Where Conan was dark and muscled like a panther, Elric was a frail albino. Where Conan was a practical man imbued with unstoppable will and relentless energy, Elric was neurotic, introspective, and self-loathing. Where Conan was a warrior, Elric was a sorceror. The only time Conan got his hands on a magic sword, he promptly broke it across the head of one of his enemies; Elric’s story was defined by his struggle with the sword Stormbringer, a sentient vampiric blade that gave Elric strength and vitality but demanded souls in return. 

The old school SAT analogy is clear – Bittersteel:Bloodraven::Conan:Elric. Bittersteel is a dark-haired warrior who trusts in his own strength alone, Bloodraven is an albino sorceror with a magic sword.  And just as Conan and Elric represented duelling tendencies within the genre, Bittersteel and Bloodraven are set against each other form birth, born into an ancient blood-feud, competing over the love of the same woman, choosing opposing sides in a life-long civil war, and both of them extending their conflict into eternity – Bittersteel through his mercenary company and his deathbed vow, Bloodraven through the magics of the greenseers. 

Your animosity toward the Bloodraven is Maekar’s Hand retcon seems odd to me. Their relationship as of 209 isn’t great, but there’s another 20+ years between the current D&E stories and Maekar’s death. Given the enormous amount of events we’re in the dark about in order to avoid spoiling future stories, its seems plausible to me that Bloodraven and Maekar could develop a grudging respect that turns into a working relationship. They’re both no-BS pragmatists on the same side of a protracted war.

“Isn’t great” is selling it short. Maekar exiled himself from court because Bloodraven got picked as Hand. Listen to any time that Egg opens his mouth about Bloodraven, and you hear his father’s hatred and the hatred of the people in his father’ party:

“His Grace should have made my father Hand. He’s his brother , and the finest battle commander in the realm since Uncle Baelor died. Lord Bloodraven’s not even a real lord, that’s just some stupid courtesy . He’s a sorcerer, and baseborn besides.”

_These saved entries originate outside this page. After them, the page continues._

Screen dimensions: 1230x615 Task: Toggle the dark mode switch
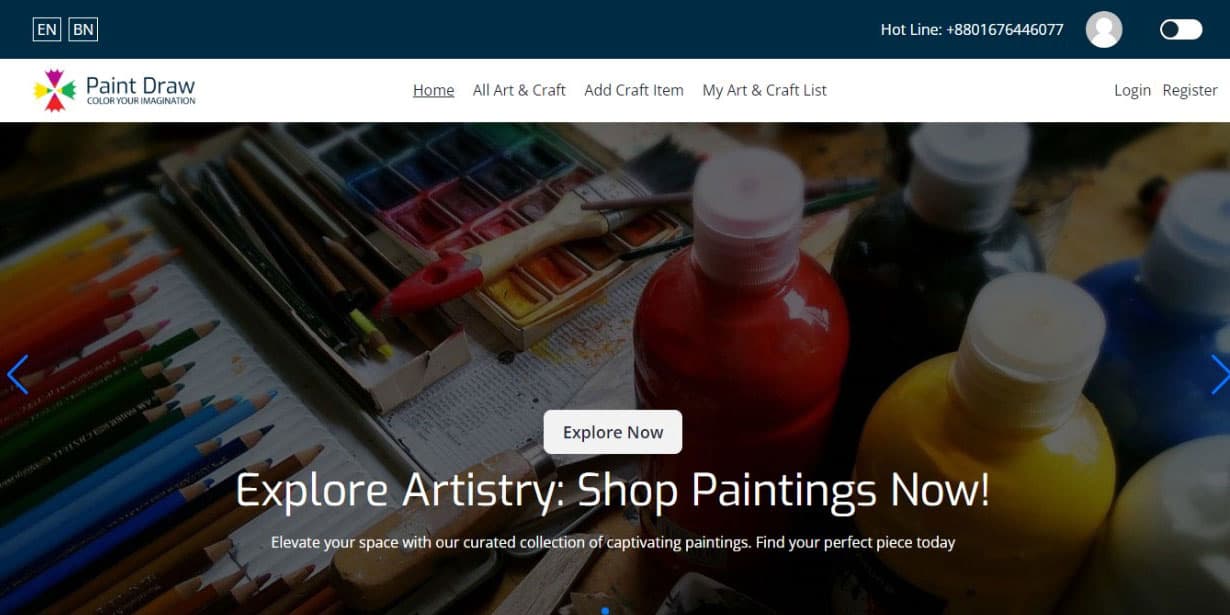(x=1181, y=29)
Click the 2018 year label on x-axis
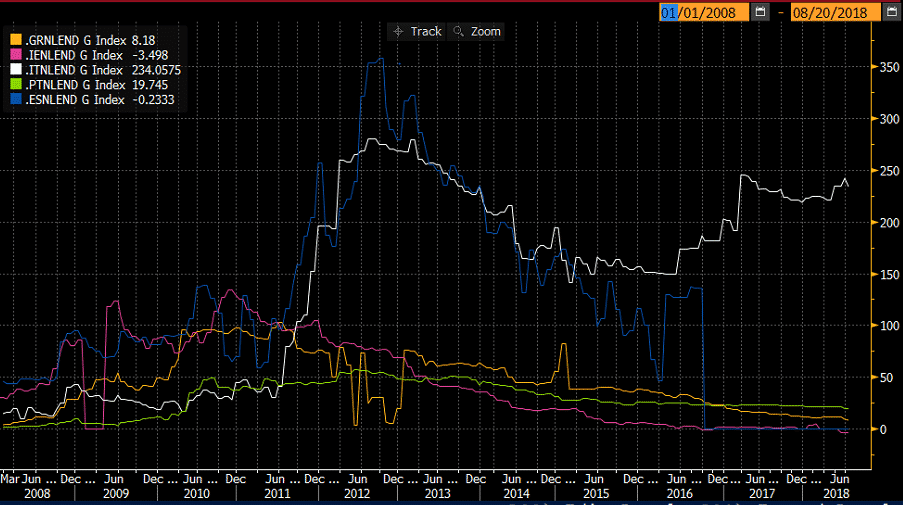This screenshot has height=505, width=903. [x=837, y=494]
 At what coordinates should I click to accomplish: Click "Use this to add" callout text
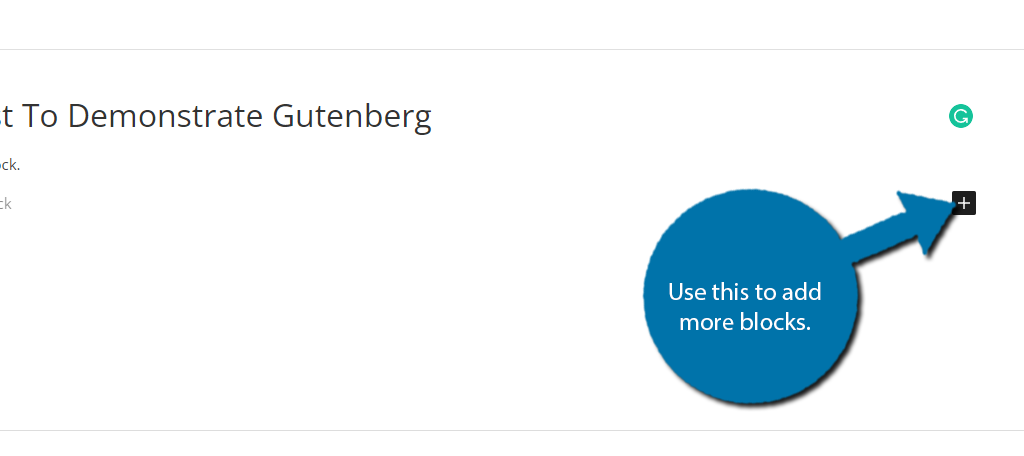coord(744,291)
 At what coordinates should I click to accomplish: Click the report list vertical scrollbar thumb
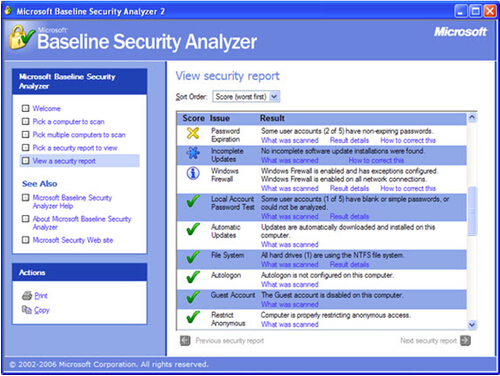pos(472,211)
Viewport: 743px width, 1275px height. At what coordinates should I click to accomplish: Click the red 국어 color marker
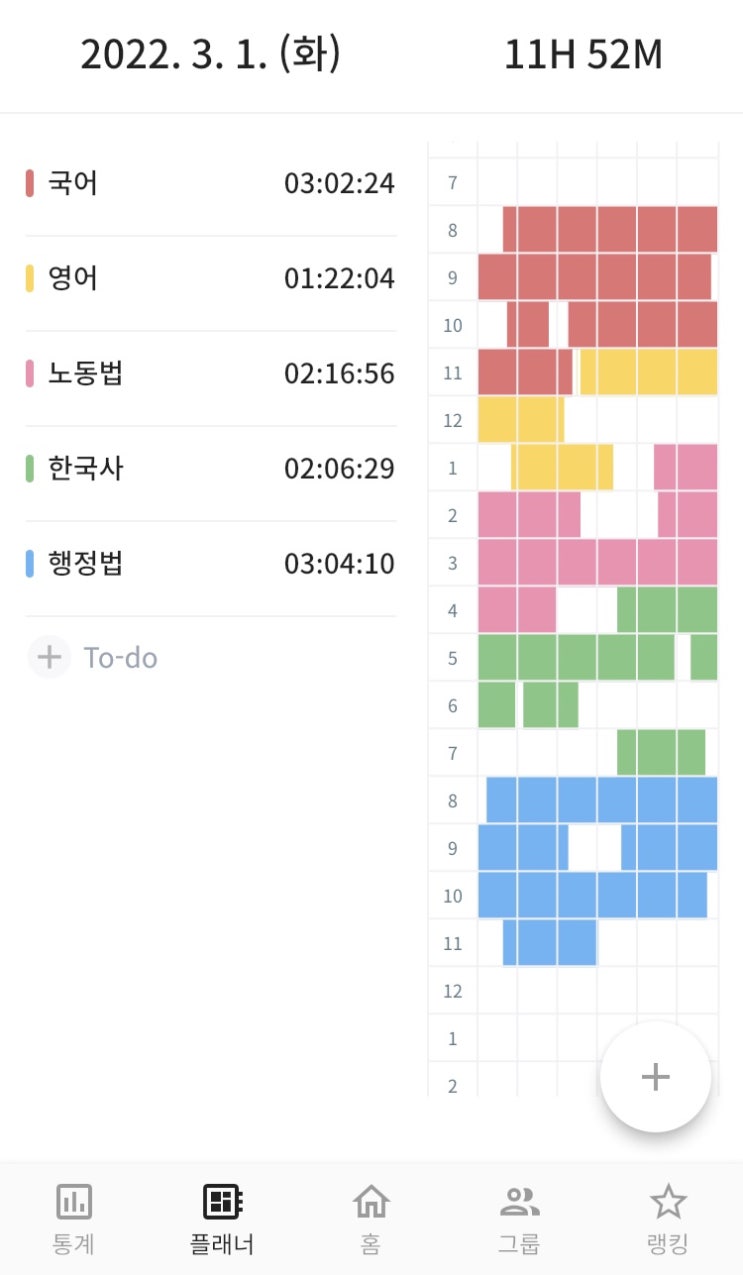point(30,184)
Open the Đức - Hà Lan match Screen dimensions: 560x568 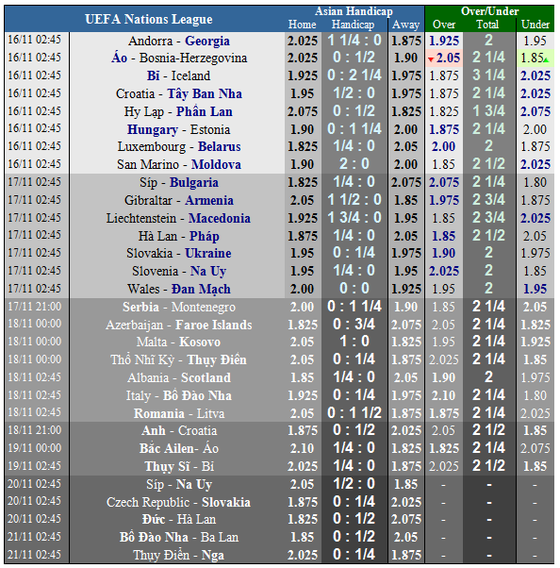tap(179, 519)
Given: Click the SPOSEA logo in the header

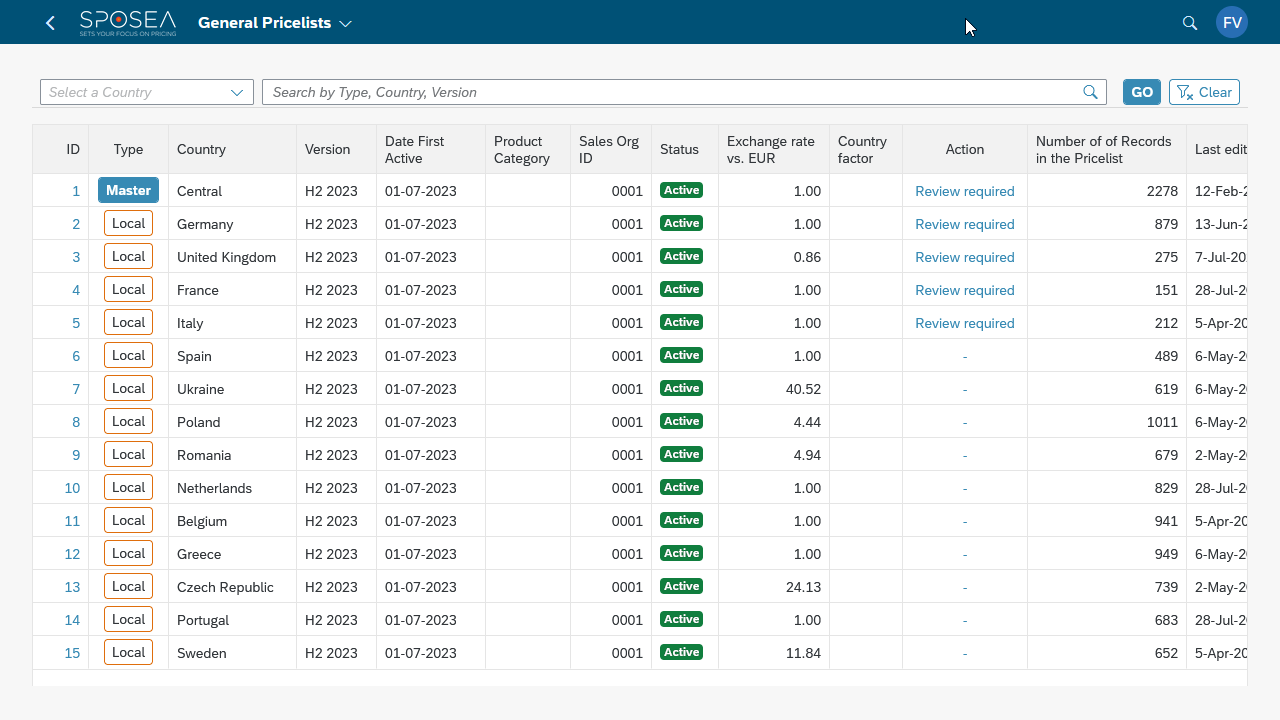Looking at the screenshot, I should click(x=127, y=21).
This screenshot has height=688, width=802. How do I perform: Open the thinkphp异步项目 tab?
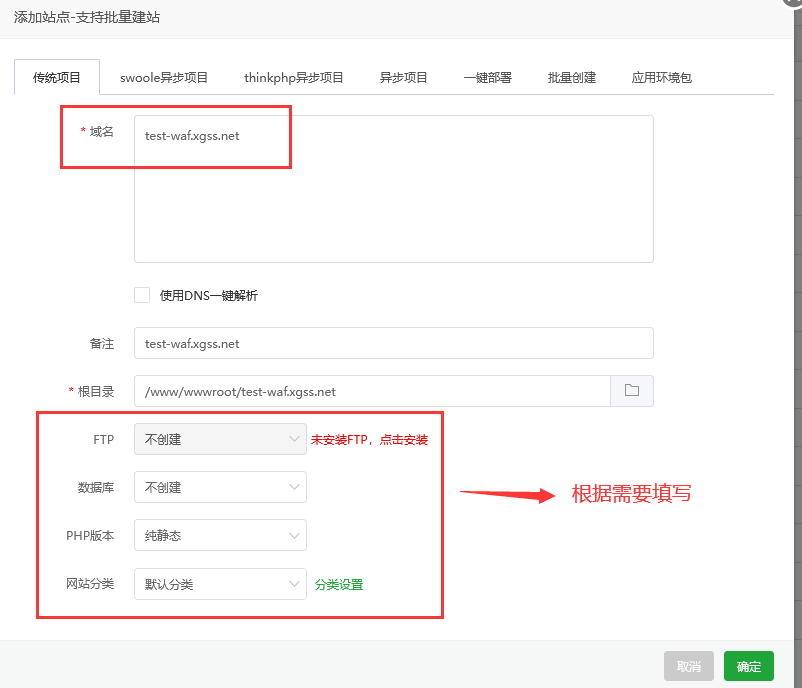294,77
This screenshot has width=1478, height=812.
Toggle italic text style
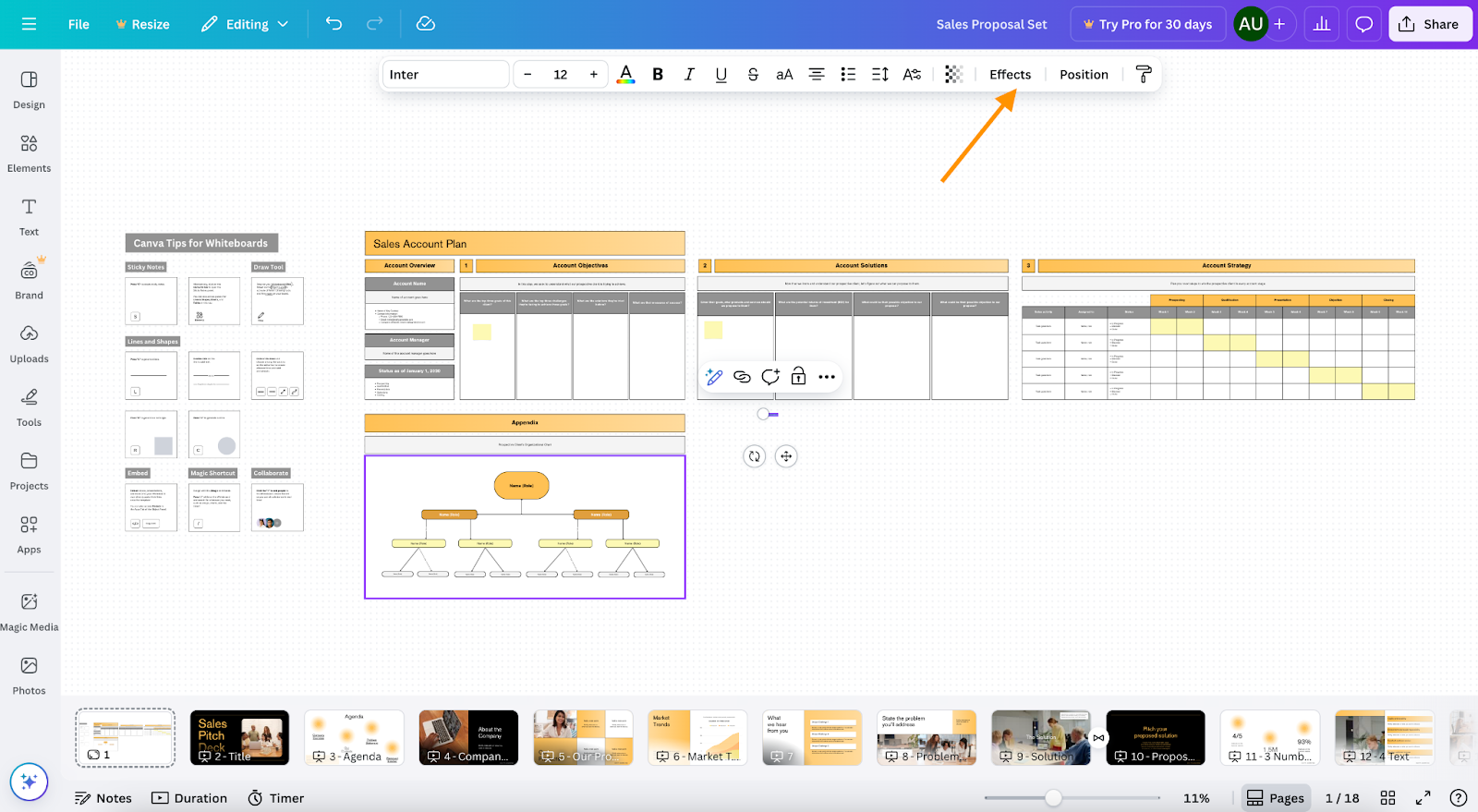689,75
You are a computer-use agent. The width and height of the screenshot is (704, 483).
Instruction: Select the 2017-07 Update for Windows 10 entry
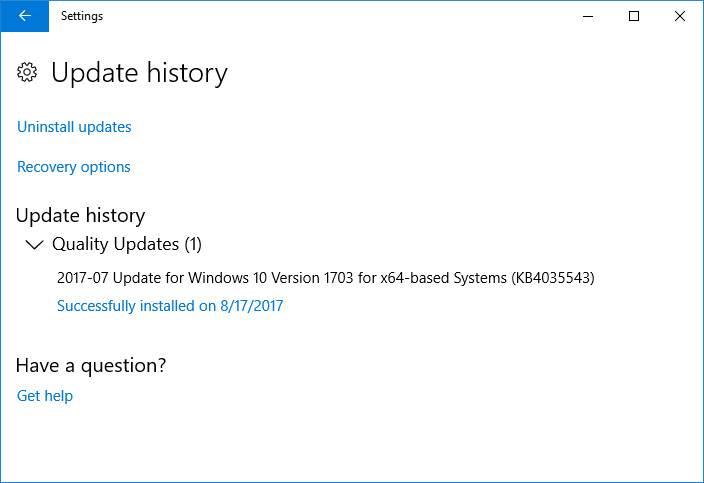326,278
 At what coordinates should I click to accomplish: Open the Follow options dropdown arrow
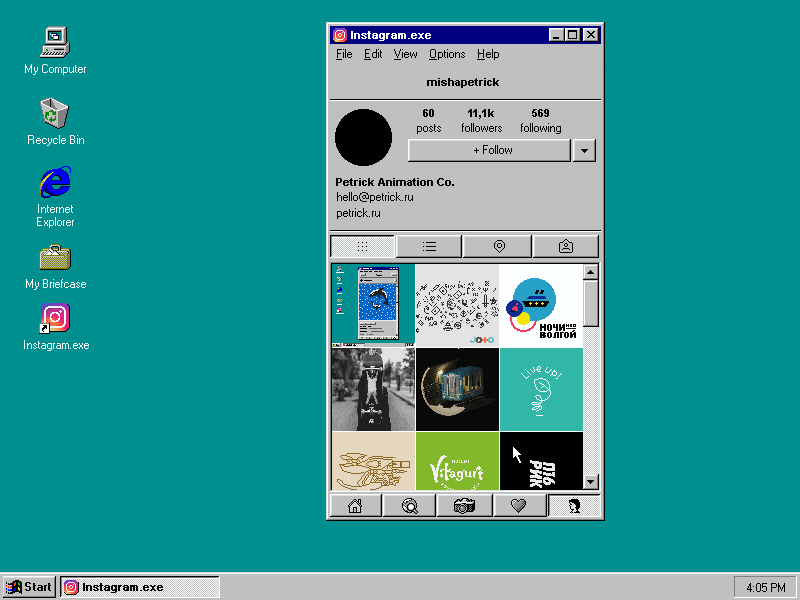(x=583, y=150)
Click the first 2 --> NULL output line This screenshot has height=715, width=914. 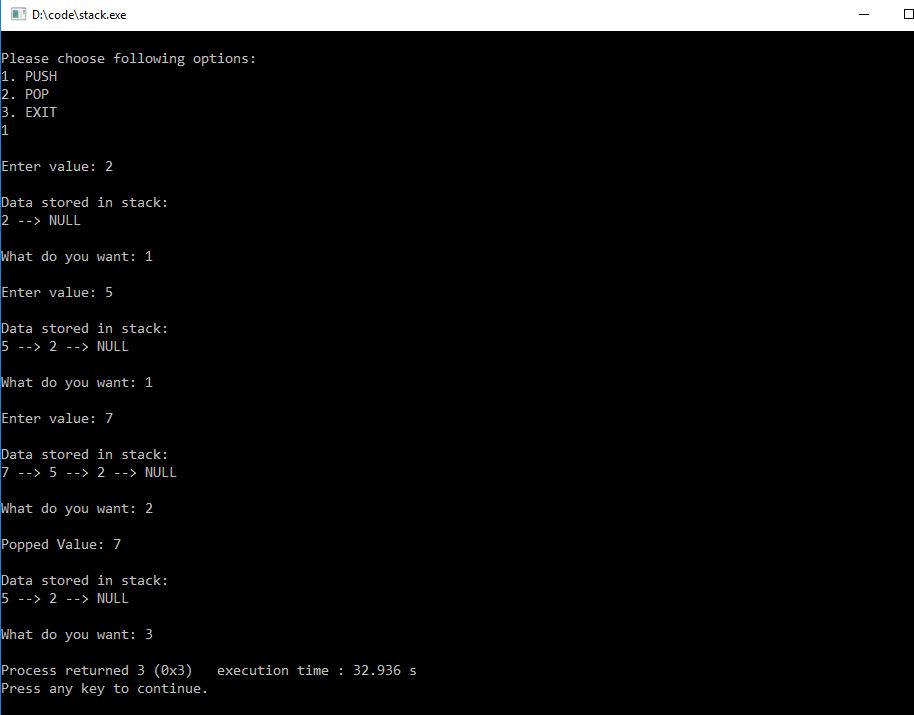click(x=40, y=220)

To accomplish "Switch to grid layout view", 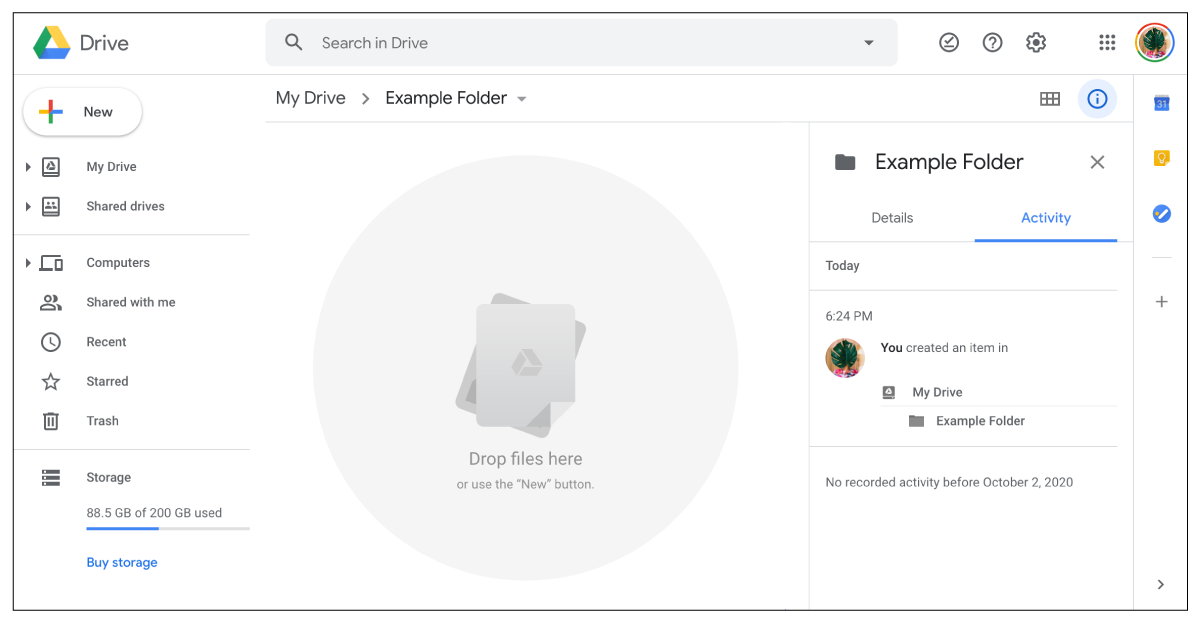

“The old High Septon told my father that king’s laws are one thing, and the laws of the gods another,“ the boy said stubbornly. “Trueborn children are made in a marriage bed and blessed by the Father and the Mother, but bastards are born of lust and weakness, he said. King Aegon decreed that his bastards were not bastards, but he could not change their nature. The High Septon said all bastards are born to betrayal … Daemon Blackfyre, Bittersteel, even Bloodraven. Lord Rivers was more cunning than the other two, he said, but in the end he would prove himself a traitor, too. The High Septon counseled my father never to put any trust in him, nor in any other bastards, great or small.”

That’s not just Stannis being mad at Renly over Storm’s End. Maekar thinks that Bloodraven is a false lord, that he’s a sorcerer, and the people around Maekar are saying Bloodraven is a traitor to the crown. 

Their mutual antagonism is so clear that even lowly hedge knights know that “Aerys is weak, and when he dies, it will be bloody war between Lord Rivers and Prince Maekar for the crown, the Hand against the heir.“ And at the end of Mystery Knight, it looks like Bloodraven agrees, because he basically tries to take Egg as a hostage against Maekar: ”I have half a mind to take you back to King’s Landing with us…and keep you at court as my… guest.

Going from this point to Bloodraven as Maekar’s Hand is a complete 180 degree shift. I’m not saying that it’s impossible, but that everything we’ve seen in Dunk & Egg to date is moving in the opposite direction – which from a writerly perspective is GRRM making the task of bringing them together more difficult for himself.